A Arguição de Descumprimento de Preceito Fundamental nº. 54 (ADPF 54) possui o objetivo de assegurar as gestantes de anencefálicos a autorização de interrupção da gravidez. A Anencefalia é um defeito congênito, uma má formação do tubo neural que ocorre por volta da quarta semana de gravidez e acarreta o não desenvolvimento (ou desenvolvimento parcial) do cérebro e cerebelo. Segundo Thomas Gollop, médico docente em genética na USP, após o parto, a criança anencefálica sobrevive, na maioria das vezes, por poucas horas, se chegarem a tal estágio, pois 50% das mortes ocorrem com o embrião ainda no útero, 99,5% morrem logo após o parto e 0,5 sobrevivem por dias ou até poucos meses; uma quantidade ínfima consegue sobreviver até sem aparelhos, mas sobrevivem em estado vegetativo em cerca de até dois anos, causando danos à saúde física e psicológica da mãe maiores que uma gravidez típica.
O aborto é criminalizado no artigo 124 do Código Penal e conta com poucas exceções legais, dentre elas o aborto em caso de anencefalia, o Supremo Tribunal Federal autorizou facultativamente a prática da cessação da gestação de fetos anencefálicos, a fim de promover a dignidade humana da mulher e a diminuição de seu sofrimento.
Ocupando posições de dominadas, através do
poder simbólico, as mulheres, sobretudo tratando-se aqui daquelas com menores
condições financeiras, possuem, no geral, pouco poder sobre seus corpos e ínfimo
domínio sobre questões de sexo, sexualidade e ainda sobre seus órgãos competentes
ao sistema reprodutivo. O Direito, segundo Bourdieu (1930-2002) possui o dever
de negar se colocar somente a serviço das classes dominantes e apesar de
relativa independência, jamais o direito deve permanecer alheio as pressões
geradas em seios sociais, contrariando a autonomia absoluta jurídica aderida
por Kelsen; desta forma, destaca-se o confronto dado entre a Confederação
Nacional dos Trabalhadores da Saúde e o ideal conservador social que defende a
ideia Pró-Vida, como exemplificado pela ex-Ministra Damares, que defende
campanhas contra situações abortivas legais. Entretanto, as duas posições nesta
luta simbólica não são necessariamente antagonistas, onde uma delas é vilã,
considerando o capital diferente entre elas, os recursos culturais, sociais,
educação formal e acima de tudo isso o habitus, o conhecimento e movimentações
que o indivíduo adquiriu durante sua vida.
As lutas simbólicas se manifestam dentro do
campo jurídico o princípio de transformação, através da luta pela
descriminalização do aborto de anencefálicos é possível notar o desprendimento obrigatório
do direito à moral e inclusão no espaço dos possíveis. A luta travada no espaço
dos possíveis demonstra sua estrutura amorfa e em constante transformação,
movido pela lógica e ética baseado na tendência do Direito em obter um corpus equânime,
ainda de modo lento, mas aos poucos avançando na racionalização das situações de
dominação social e consequentemente sua modificação, considerando o equilíbrio entre
lógica normativa da moral e a lógica positiva da ciência.
Apesar do tom de universalização da norma sob a cláusula Untermassverbot, ainda existe a impossibilidade da racionalidade pura dentro do espaço dos possíveis, devido a posição hierárquica dos magistrados.
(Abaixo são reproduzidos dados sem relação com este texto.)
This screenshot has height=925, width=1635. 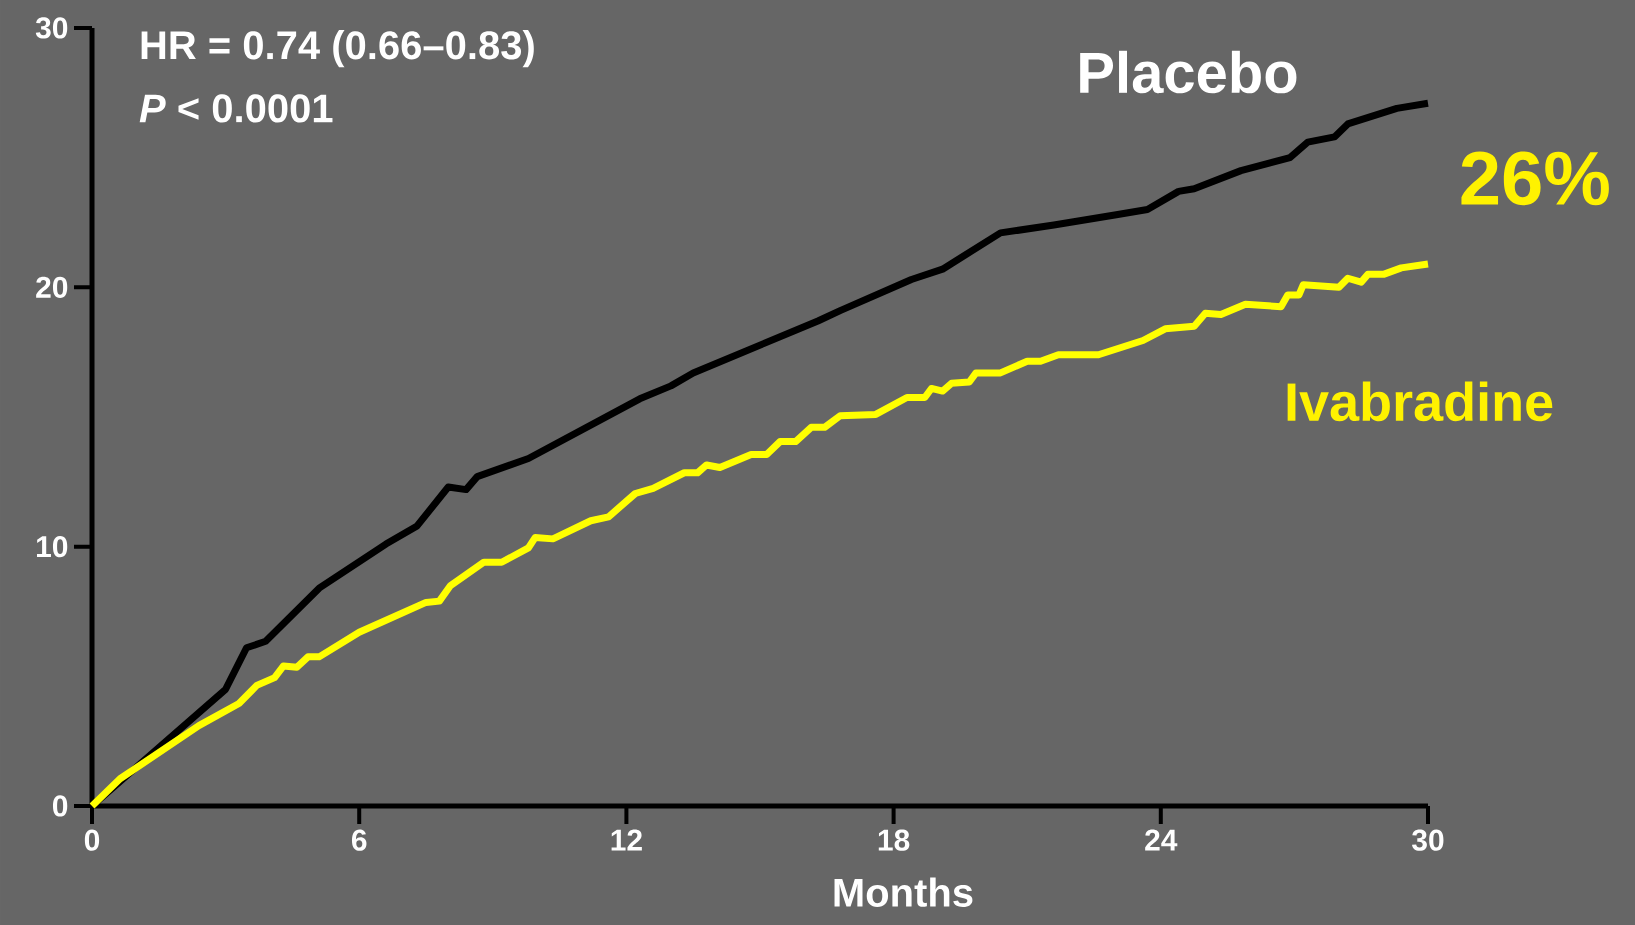 I want to click on series-label: Placebo, so click(x=1188, y=72).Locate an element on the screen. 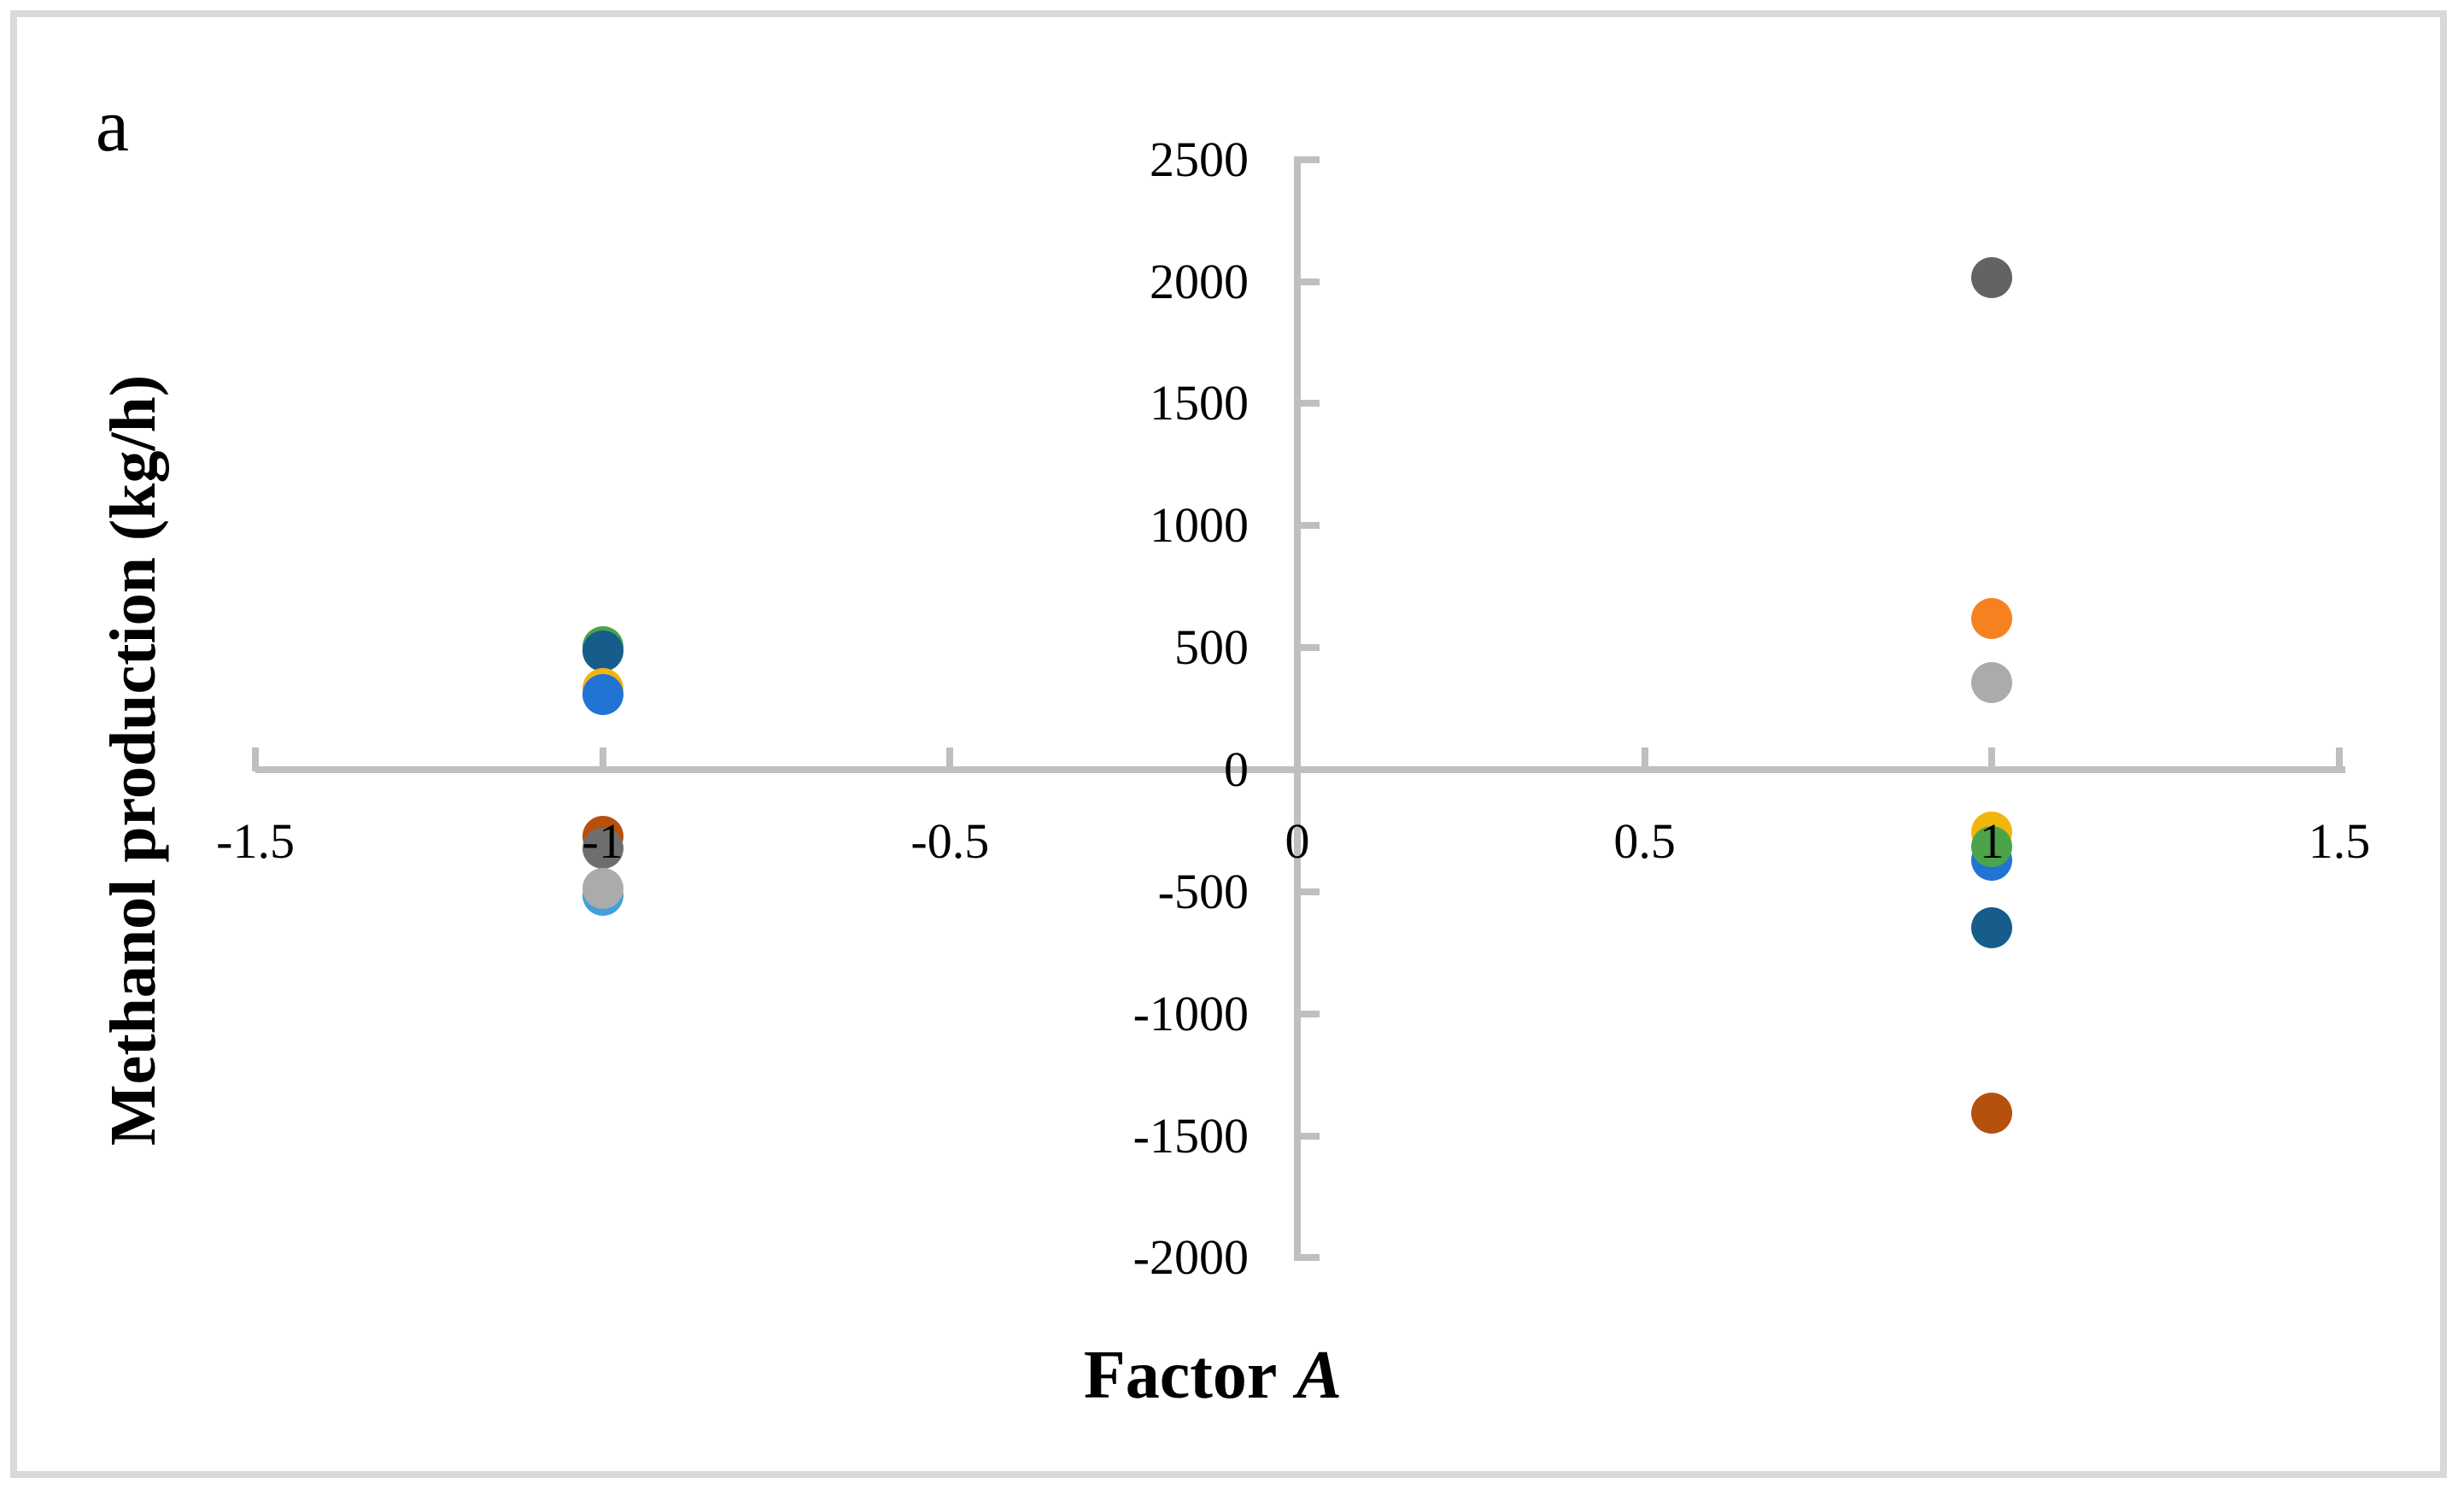 The width and height of the screenshot is (2464, 1495). x-tick-label: 0 is located at coordinates (1297, 841).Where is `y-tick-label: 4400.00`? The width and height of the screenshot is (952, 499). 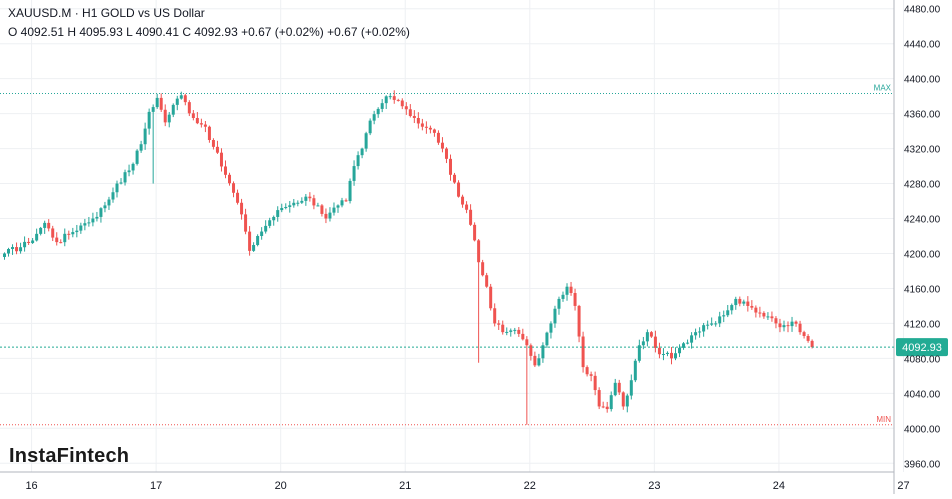 y-tick-label: 4400.00 is located at coordinates (922, 80). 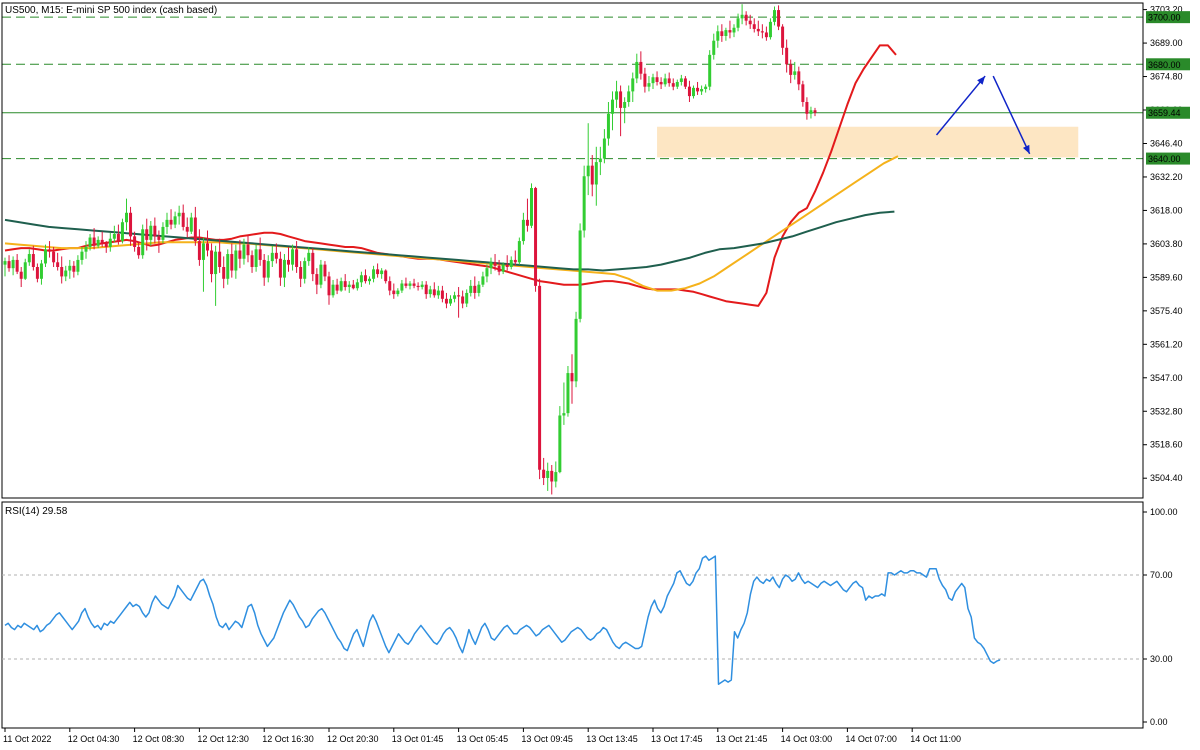 I want to click on rsi-tick-label: 30.00, so click(x=1162, y=659). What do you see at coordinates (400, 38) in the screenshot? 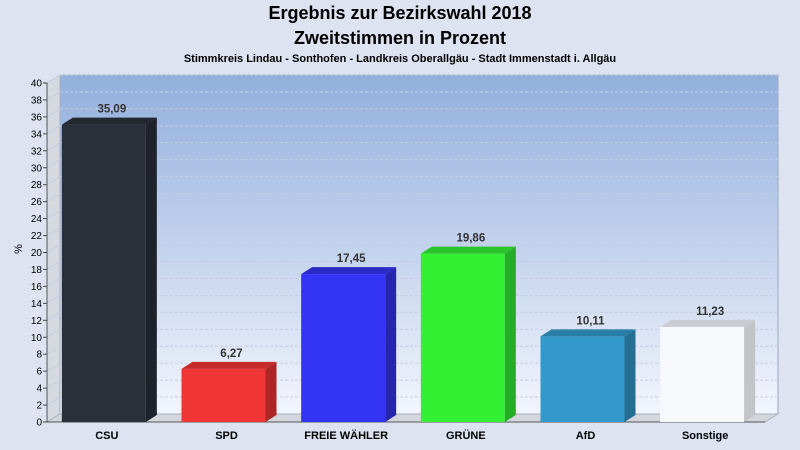
I see `chart-subtitle: Zweitstimmen in Prozent` at bounding box center [400, 38].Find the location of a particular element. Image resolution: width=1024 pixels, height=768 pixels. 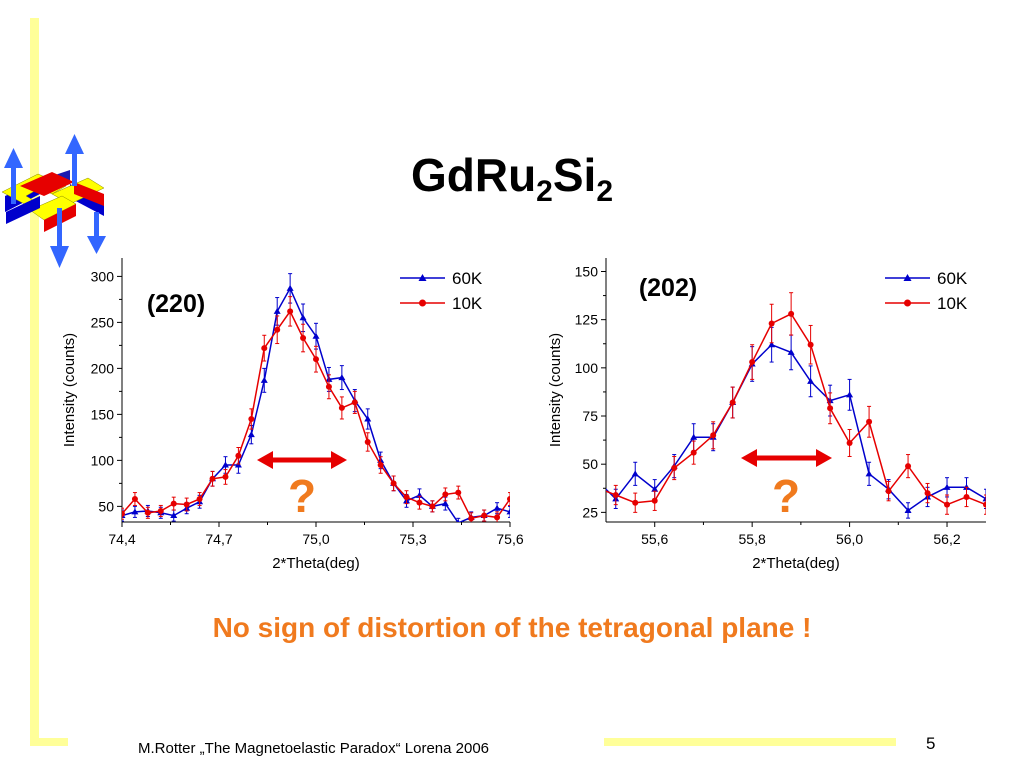

x-tick-label: 55,6 is located at coordinates (654, 539).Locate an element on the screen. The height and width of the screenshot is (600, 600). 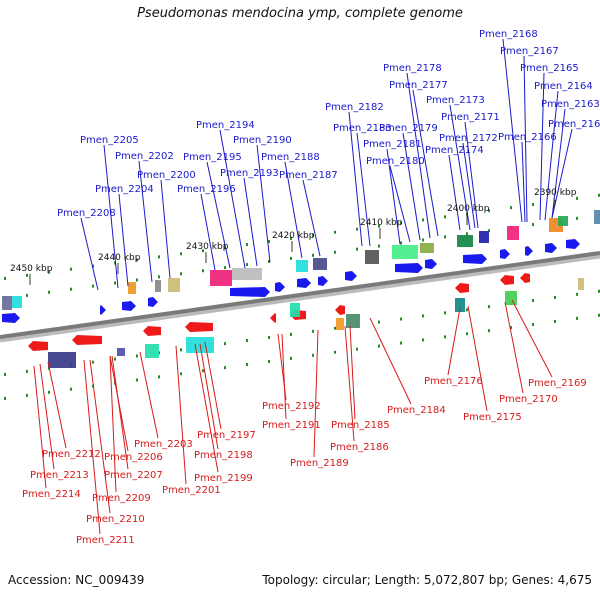
accession-text: Accession: NC_009439 is located at coordinates (76, 580).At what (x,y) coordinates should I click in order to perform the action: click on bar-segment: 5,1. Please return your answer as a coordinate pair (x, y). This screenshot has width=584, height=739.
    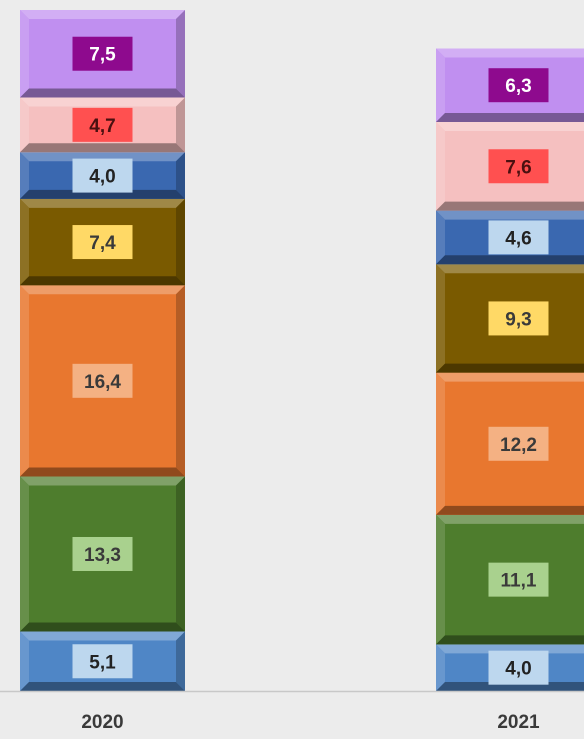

Graças a isto, a historicização da norma produz o veredicto em conferir triunfo da legalização do aborto de fetos anencefálicos, garantindo mais uma política pública de saúde, concedendo para a mulher, através dos recursos jurídicos disponíveis, a liberdade de decisão para escolher à medida que apresenta maior eficácia na maneira de lidar com sua situação particular de sofrimento.